### Exercise requirements:
A - In the text about the U.S. Constitution, which two changes to elections does Larry Diamond call for?
B - Carry on the text about the U.S. Constitution from its last sentence.

[Selected text Boundary: Start]

This American foundational idea of citizen control of government on major matters of life and death, however, is waning. And given that the Constitution is difficult to amend, reformists are constantly seeking evolutionary avenues to render it inert or to change it by unconstitutional means. These “evolutionaries,” who wish to move beyond the Framers’ ideas, assume that the public has lost confidence in its ability to control its own republic or now prefers a radical, equality-of-result democracy to its own prior 234 years of constitutional history.

Indeed, rarely in American history have so many powerful and influential Americans become so unhappy with the US Constitution and its emphases on liberty and individual freedom rather than on government-mandated equality. Most critics see the need for a far more powerful presidency to ensure that an obstructionist Congress does not stymie progressive issues such as immigration expansion, climate change, and income redistribution.

Political scientist Terry Moe, for example, argues that the Founders “designed a government for a tiny agrarian nation — and they assumed that, as society changed, future generations would change the Constitution to meet new and evolving needs. But future generations didn’t do that. Instead, they put it on a pedestal to be worshipped.” Democracy scholar Larry Diamond has argued that to ensure fairness in American presidential and national elections, we need both to abolish the Electoral College and to adopt ranked-choice voting (RCV), that is, allowing citizens to rank their preferences for multiple candidates, as a way to green-light further changes in how we conduct elections. Of the latter, he argues, “Once RCV is adopted, with its greater incentives to moderation and diversity in our electoral process, other democratic reforms may become more achievable.” Such constitutional critics assume that as the nation constantly becomes more just, fair, and humane — reflecting the natural moral progression of human nature — it also needs to rewrite its charters to improve on the blinkered documents of the late eighteenth century.

Of course, throughout American history there have been lots of both necessary and questionable legal and formal attempts to redefine citizenship as set out in the Constitution — well beyond the formal efforts of adding twenty-seven amendments, the last in 1992. Federal and state courts, the administrative state, and presidents wielding sweeping executive orders have all become would-be modernizers. All felt the eighteenth-century Constitution’s singular devotion to liberty hindered the natural progression to an equality of result. And all presidents, on the Left and Right, increasingly feel that executive orders should augment or even replace congressional legislation, especially when a president does not enjoy party majorities in the Congress.

[Selected text Boundary: End]
[Data supplied Boundary: Start]

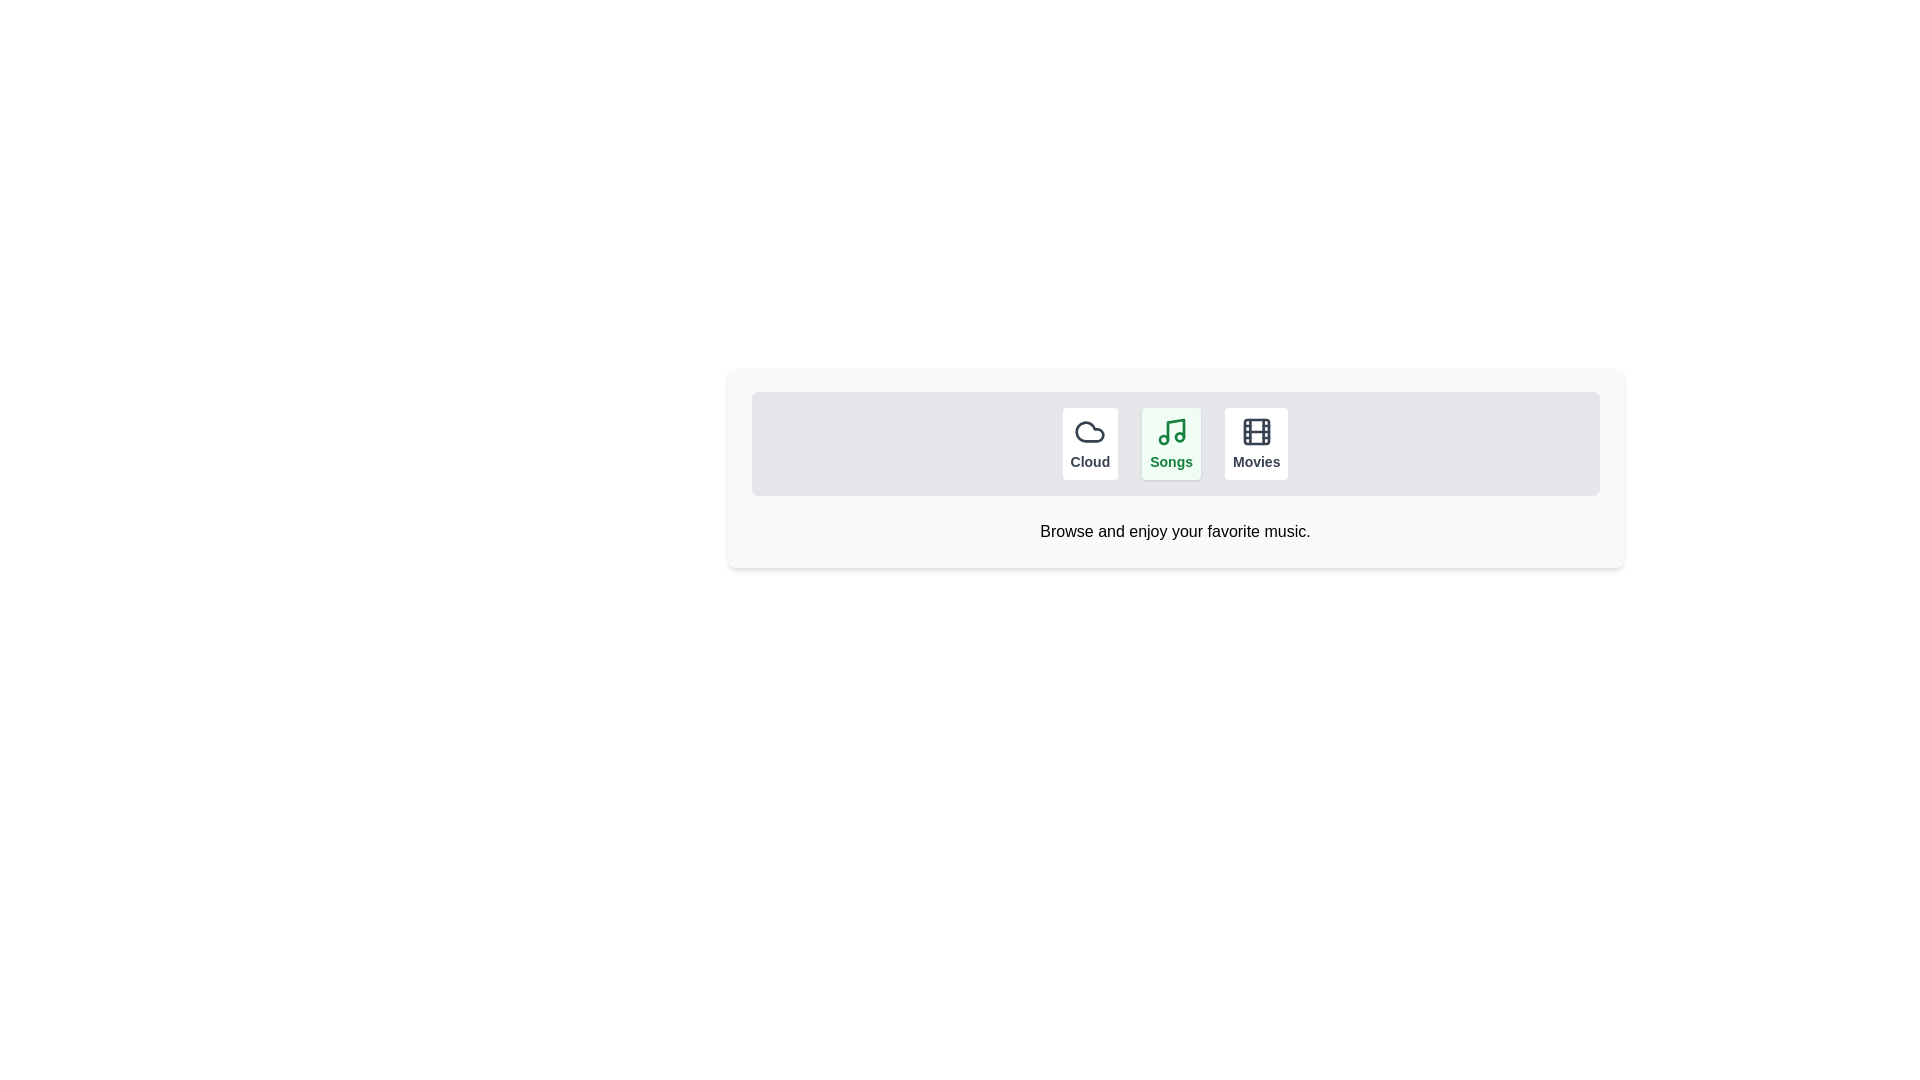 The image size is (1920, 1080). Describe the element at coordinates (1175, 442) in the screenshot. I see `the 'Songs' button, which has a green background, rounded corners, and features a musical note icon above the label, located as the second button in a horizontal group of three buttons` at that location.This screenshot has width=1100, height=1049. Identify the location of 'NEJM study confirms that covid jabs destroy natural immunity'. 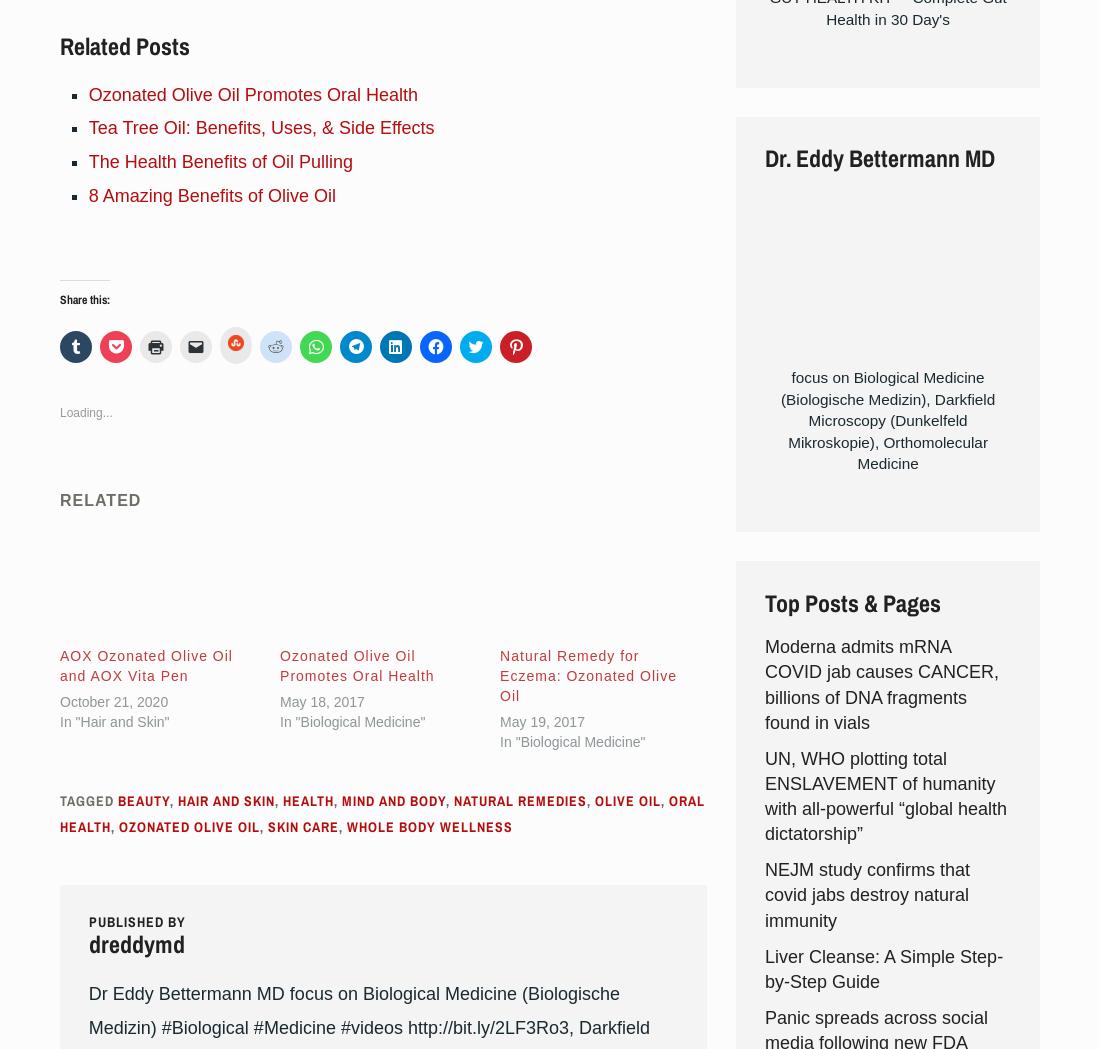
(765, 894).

[Data supplied Boundary: End]
[Data supplied Boundary: Start]

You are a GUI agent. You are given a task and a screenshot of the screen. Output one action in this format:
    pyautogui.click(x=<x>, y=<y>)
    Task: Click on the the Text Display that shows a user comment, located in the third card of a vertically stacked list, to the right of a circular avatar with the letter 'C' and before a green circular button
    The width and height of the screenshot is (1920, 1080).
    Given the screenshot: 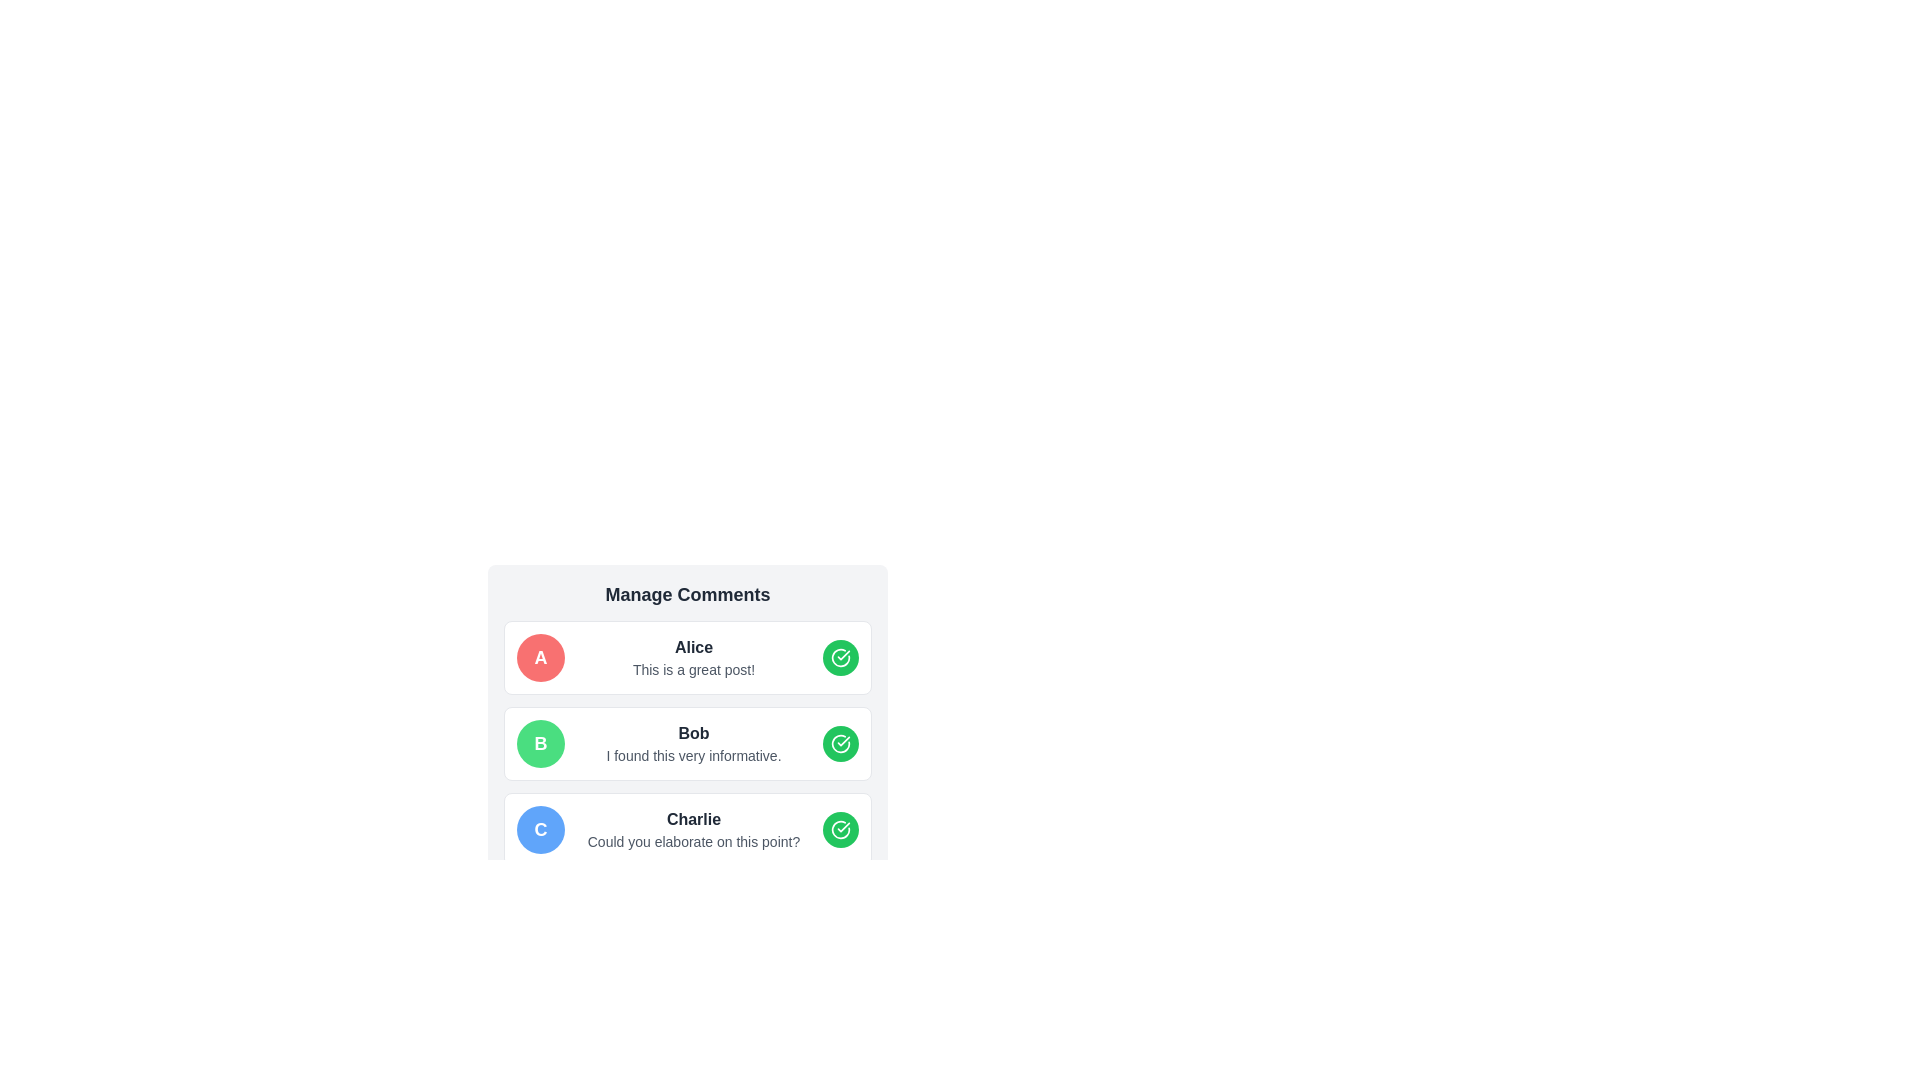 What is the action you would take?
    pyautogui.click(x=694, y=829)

[Data supplied Boundary: End]

### Outputs by task:
A - Abolishing the Electoral College and adopting ranked-choice voting.

B -
Yet never have such efforts of the evolutionaries been so focused and holistic as they are today. Original constitutional avenues for amendments are now often seen as too cumbersome to effect change, given the need for three-quarters of the states to ratify what two-thirds of the Congress has previously enacted. Instead, the subtext for radical reformers remains, why let old white men of a bygone age continue, from their graves, to impose their ossified values on a far more enlightened, ethnically and racially diverse, and knowledgeable twenty-first-century nation? Why not allow a simple majority of Americans or a panel of distinguished jurists to fix what is obviously irrelevant or wrong in the Constitution? After all, the naive and blinkered Founders assumed that human nature is fixed and constant rather than fluid, which — with enough mandated correct education, funding, and technology — would be malleable and subject to radical improvement in its expression.

So the latest discussions about “updating” American institutions are not matters of adding a twenty-eighth, twenty-ninth, or thirtieth constitutional amendment. Instead, they are far more structural and cover everything from admitting new states to redefining the way we elect presidents. And the efforts represent an assault on the origins, spirit, and current status of our constitutional republic. Progressives no doubt would redefine a citizen, first, as a sort of judge, legislator, and executive through more direct elections and plebiscites and, only second, as a constitutional republican if he does not get his way and needs to fall back on constitutional redress through the courts.

The overarching theory of social scientists and historians is the shift from an “equality-of-opportunity” to an “equality-of-outcome” society. This transformation during the New Deal was the requisite for the entire 1960s continuance under the Great Society programs and their redefinition of civil rights to encompass government-ensured economic parity through higher taxes, income redistribution, massive new government spending, and forced proportional representation by race and gender in hiring and admission. Up until then, Americans traditionally had been open to new and stronger laws protecting equality of opportunity but were wary of the destructiveness of envy, the ancient fuel of an equality-of-result society that saw government punish its more successful citizens. As Alexis de Tocqueville warned of upward mobility and the resentment it incurs in a democracy, “In a democracy private citizens see a man of their own rank in life who becomes possessed of riches and power in a few years; this spectacle excites their surprise and envy, and they are led to inquire how the person who was yesterday their equal is today their ruler. To attribute his rise to his talents or his virtues is unpleasant; for it is tacitly to acknowledge that they are themselves less virtuous and less talented than he was.”

As we will see, the mostly elite and formal efforts to change the Constitution — whether by systematically nullifying federal laws, using the courts and the bureaucracy to circumvent the will of Congress, or ignoring or replacing parts of the Constitution itself — share the same ideological geneses that have led to the ad hoc diminution of the middle class, the conflation of citizenship with residency, and the multicultural tribalism discussed previously. The common theme once more is an effort to erode traditions and laws in order to mandate equity and to empower an alliance of the elite and the poor at the expense of the power and influence of the middle class.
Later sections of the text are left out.